Pixel coordinate grounding data:
__________

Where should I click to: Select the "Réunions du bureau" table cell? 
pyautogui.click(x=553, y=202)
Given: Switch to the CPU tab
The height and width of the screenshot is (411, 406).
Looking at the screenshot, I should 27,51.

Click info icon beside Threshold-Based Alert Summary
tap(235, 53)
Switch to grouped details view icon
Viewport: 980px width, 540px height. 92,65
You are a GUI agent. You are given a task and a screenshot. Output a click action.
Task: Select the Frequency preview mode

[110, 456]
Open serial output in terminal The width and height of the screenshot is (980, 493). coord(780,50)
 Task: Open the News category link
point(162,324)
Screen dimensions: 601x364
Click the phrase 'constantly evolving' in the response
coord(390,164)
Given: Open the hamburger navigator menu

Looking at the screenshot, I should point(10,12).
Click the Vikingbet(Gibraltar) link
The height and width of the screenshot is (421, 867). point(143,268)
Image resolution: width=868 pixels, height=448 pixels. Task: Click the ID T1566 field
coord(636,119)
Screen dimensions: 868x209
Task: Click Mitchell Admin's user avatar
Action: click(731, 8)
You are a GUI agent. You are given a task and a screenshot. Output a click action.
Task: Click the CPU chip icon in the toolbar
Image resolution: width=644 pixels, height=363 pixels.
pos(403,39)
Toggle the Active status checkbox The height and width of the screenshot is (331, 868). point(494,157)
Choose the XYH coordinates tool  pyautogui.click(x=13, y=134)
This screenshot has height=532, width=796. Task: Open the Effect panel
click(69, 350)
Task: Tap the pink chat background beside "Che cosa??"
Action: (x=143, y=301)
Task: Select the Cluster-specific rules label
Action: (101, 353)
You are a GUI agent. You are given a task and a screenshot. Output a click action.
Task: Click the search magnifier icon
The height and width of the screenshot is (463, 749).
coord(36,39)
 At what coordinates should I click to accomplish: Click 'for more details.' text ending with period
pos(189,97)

__________

What this task involves: Reproduce exactly the line that holds "Click the Vikingbet(Gibraltar) link", then every line after it, ending with the final line of the records above.

The answer:
Click the Vikingbet(Gibraltar) link
The height and width of the screenshot is (421, 867). point(143,268)
Image resolution: width=868 pixels, height=448 pixels. Task: Click the ID T1566 field
coord(636,119)
Screen dimensions: 868x209
Task: Click Mitchell Admin's user avatar
Action: click(731, 8)
You are a GUI agent. You are given a task and a screenshot. Output a click action.
Task: Click the CPU chip icon in the toolbar
Image resolution: width=644 pixels, height=363 pixels.
pos(403,39)
Toggle the Active status checkbox The height and width of the screenshot is (331, 868). point(494,157)
Choose the XYH coordinates tool  pyautogui.click(x=13, y=134)
This screenshot has height=532, width=796. Task: Open the Effect panel
click(69, 350)
Task: Tap the pink chat background beside "Che cosa??"
Action: (x=143, y=301)
Task: Select the Cluster-specific rules label
Action: (101, 353)
You are a GUI agent. You are given a task and a screenshot. Output a click action.
Task: Click the search magnifier icon
The height and width of the screenshot is (463, 749).
coord(36,39)
 At what coordinates should I click to accomplish: Click 'for more details.' text ending with period
pos(189,97)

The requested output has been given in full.